Я снова расстегнула молнию на комбинезоне, достала с груди тяжелую инкрустированную ладанку, которую сегодня вдруг решила надеть вместо талисмана.
— А кто эта А.Л.? —спросила Женька, разглядывая вычурную монограмму.
— «Эта» или «этот» — неизвестно. После второго инсульта бабушка говорить уже не могла, вместо слов несвязные звуки. И никого из детей и внуков не узнавала. Меня тогда из пионерского лагеря привезли, втолкнули к ней в комнату, а бабушка вдруг так четко сказала: «Ликушка!» И пальцы разжала, такие покореженные крестьянские пальцы, и ладанку у меня на ладони оставила. А больше ни слова. Так что кто этот «А.Л.» и откуда у моей деревенской бабушки столь изысканная вещица, так и осталось тайной. Но я со свойственным мне легкомыслием решила, что «А.Л.» — это знак, что имя мое — Ахвелиди Лика. Под ним и живу.
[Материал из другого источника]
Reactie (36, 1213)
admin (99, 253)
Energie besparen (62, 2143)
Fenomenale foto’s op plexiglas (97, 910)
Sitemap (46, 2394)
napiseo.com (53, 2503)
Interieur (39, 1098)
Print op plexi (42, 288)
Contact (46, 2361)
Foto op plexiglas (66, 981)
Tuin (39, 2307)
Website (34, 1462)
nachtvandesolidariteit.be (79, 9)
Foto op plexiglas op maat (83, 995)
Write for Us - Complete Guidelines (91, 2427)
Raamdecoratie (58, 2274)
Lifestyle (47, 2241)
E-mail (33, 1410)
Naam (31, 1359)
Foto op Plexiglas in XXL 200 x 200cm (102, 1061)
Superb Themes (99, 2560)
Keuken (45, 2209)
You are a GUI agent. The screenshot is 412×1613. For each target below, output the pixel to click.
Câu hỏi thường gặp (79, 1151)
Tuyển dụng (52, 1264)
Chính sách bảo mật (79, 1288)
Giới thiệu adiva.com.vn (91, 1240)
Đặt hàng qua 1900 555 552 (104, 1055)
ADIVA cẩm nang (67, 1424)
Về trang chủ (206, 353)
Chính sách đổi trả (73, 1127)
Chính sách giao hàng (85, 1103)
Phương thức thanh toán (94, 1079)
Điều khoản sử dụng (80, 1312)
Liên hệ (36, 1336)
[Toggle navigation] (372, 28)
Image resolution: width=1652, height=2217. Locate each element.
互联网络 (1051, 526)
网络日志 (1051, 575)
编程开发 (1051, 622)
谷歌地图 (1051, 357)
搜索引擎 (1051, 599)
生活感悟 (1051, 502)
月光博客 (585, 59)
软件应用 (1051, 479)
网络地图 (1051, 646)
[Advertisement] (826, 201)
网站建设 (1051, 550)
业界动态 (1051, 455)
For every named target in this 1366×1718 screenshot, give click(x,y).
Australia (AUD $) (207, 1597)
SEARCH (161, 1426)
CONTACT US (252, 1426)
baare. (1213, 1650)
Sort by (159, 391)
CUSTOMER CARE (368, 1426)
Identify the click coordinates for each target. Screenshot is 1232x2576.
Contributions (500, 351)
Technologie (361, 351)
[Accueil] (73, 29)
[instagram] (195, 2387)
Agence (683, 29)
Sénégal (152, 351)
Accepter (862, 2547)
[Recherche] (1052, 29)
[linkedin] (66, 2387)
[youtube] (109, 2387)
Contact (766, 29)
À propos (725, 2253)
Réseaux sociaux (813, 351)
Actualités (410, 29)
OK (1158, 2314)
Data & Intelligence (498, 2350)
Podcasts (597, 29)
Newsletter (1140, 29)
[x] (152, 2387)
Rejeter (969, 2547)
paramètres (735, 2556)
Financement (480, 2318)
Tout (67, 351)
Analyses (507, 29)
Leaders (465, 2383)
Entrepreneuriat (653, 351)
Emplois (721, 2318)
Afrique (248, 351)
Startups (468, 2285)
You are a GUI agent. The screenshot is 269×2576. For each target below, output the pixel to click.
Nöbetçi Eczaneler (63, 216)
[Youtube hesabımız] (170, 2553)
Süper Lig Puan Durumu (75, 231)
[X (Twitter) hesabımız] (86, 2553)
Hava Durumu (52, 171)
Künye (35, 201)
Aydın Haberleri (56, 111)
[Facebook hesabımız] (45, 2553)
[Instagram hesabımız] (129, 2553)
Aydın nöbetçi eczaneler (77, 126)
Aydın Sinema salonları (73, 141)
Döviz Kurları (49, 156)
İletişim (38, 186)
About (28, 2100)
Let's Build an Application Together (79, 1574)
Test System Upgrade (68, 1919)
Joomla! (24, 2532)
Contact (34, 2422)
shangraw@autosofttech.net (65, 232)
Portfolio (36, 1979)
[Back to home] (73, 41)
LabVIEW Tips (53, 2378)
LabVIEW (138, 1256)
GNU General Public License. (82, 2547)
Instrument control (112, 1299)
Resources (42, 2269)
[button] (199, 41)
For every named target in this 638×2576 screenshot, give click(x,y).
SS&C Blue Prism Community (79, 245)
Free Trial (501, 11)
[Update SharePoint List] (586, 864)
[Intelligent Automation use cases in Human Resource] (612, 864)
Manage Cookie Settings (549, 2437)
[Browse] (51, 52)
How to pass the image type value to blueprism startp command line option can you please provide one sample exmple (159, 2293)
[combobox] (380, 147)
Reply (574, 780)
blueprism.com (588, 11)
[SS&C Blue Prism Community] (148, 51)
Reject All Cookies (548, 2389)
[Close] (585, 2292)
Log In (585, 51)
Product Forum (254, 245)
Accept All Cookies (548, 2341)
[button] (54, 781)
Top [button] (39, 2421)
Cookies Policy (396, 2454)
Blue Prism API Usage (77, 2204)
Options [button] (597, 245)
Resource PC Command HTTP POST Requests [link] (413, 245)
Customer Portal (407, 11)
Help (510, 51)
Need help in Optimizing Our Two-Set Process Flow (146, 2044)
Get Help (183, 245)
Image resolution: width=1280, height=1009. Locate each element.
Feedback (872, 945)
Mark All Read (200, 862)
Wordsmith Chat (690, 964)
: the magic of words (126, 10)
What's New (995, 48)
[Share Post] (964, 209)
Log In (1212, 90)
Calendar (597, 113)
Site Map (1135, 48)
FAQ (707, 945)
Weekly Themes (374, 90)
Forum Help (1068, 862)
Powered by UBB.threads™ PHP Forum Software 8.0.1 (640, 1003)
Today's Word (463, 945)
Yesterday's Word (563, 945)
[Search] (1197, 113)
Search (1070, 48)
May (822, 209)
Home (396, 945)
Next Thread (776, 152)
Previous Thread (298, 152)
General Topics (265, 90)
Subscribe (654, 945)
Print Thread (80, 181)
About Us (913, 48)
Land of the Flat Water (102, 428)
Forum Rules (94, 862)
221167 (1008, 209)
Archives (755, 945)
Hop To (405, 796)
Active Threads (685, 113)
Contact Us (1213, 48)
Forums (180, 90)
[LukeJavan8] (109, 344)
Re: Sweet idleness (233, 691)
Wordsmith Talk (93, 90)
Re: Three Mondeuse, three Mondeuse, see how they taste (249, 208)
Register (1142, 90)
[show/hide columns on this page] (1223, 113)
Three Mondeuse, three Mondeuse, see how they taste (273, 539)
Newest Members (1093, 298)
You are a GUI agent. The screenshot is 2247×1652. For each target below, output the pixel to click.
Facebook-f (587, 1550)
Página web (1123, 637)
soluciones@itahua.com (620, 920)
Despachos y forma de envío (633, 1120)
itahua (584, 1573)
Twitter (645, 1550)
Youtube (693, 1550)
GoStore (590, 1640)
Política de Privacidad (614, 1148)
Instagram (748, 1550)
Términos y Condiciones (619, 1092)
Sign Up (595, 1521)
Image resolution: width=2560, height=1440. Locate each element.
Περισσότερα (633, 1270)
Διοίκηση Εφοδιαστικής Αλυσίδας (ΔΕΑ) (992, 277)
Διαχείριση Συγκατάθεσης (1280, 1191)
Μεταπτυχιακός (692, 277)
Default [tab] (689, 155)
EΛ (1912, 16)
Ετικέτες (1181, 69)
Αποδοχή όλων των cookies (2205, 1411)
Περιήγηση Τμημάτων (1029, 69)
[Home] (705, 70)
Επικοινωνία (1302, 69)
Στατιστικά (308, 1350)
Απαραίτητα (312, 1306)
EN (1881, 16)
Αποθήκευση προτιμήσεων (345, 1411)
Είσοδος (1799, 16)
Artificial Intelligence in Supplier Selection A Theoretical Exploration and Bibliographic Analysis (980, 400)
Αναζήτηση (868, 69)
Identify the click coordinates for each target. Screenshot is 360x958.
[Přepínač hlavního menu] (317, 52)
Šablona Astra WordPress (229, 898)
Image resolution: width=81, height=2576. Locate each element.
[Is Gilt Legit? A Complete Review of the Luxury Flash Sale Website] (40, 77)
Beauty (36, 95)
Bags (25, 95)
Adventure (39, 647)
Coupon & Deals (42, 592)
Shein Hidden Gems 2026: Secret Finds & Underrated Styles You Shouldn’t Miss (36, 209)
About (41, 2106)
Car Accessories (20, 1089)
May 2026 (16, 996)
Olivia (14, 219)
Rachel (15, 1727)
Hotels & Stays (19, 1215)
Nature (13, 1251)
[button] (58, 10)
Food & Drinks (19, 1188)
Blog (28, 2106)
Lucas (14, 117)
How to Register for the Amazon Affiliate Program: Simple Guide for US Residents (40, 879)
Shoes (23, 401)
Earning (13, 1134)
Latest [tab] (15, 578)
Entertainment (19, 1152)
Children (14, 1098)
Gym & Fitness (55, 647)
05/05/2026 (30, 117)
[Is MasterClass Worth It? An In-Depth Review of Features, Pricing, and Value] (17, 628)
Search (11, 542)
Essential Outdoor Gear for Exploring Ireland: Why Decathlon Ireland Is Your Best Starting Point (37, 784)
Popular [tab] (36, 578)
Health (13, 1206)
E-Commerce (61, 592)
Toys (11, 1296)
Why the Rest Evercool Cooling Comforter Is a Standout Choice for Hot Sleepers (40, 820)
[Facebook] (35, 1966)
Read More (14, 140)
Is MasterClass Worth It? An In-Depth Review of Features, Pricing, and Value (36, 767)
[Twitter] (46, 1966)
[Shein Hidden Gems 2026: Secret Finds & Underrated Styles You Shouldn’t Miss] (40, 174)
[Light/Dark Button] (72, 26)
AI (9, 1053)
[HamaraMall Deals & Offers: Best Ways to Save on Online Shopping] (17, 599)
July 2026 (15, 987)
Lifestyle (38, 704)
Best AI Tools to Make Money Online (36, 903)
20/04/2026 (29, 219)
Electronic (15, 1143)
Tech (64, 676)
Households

33 ТОЧКА, ПРЕВРАЩЕННАЯ В МНОГОТОЧИЕ
(ЛИКА. СЕЙЧАС)
По пути из аэропорта включили радио, снова поймав новости не с самого начала выпуска.
— …огласил решение Басманного суда выпустить бывшего главу корпорации «АлОл» Алексея Оленева из-под стражи, взяв с него подписку о невыезде, — проверещала дикторша и тонизирующим мужиков голоском добавила елейное: — И о погоде. Синоптики обещают нам на завтра десять-тринадцать градусов мороза, на дорогах гололедица…
— Какая гололедица! Волчара что, совсем оборзел? Ему же русским языком было сказано — прекращение уголовного дела! — взвилась Женька, с трудом помещающая на ближних подступах к рулю свой заметно подросший животик. И указала пальцем на громкую связь мобильника: — Звони!
Волчара ответил не сразу.
— Какая «подписка о невыезде»?!
— Какой суд?
— Прекращение уголовного дела где?
— И разблокировка счетов?
— Вы что, не поняли, за какую именно часть тела мы вас держим?!
— Или эта часть тебе совсем уже за ненадобностью?!
— Или ты в гости к Его Высочеству захотел?!
— Организуем! — на два голоса орали мы по громкой связи, сбиваясь то на ты, то на вы.
Волчара, надо отдать ему должное, не был бы Волчарой, если бы не умел в любых ситуациях сохранять хладнокровие.
— Вы, девушки, новости сегодняшние слышали?
— Только про Оленя. Радио включили, когда выпуск новостей уже заканчивался.
— То-то! Вы бы первую новость послушали, прежде чем кричать.
— И что сегодня идет первой новостью?! — язвительно поинтересовалась Женька. — Волочкова снова не может войти в Большой театр? Курникова вышла замуж за Иглесиаса? Или Пугачева за Галкина?
— Первой новостью сегодня указ президента об отставке кабинета министров.
— Мама мия! И что это значит?
— Это значит то, что ваш покорный слуга на все происходящее выше ни малейшего влияния больше не имеет. Все, что мог, он уже совершил, создал песню, подобную стону, и духовно навеки почил.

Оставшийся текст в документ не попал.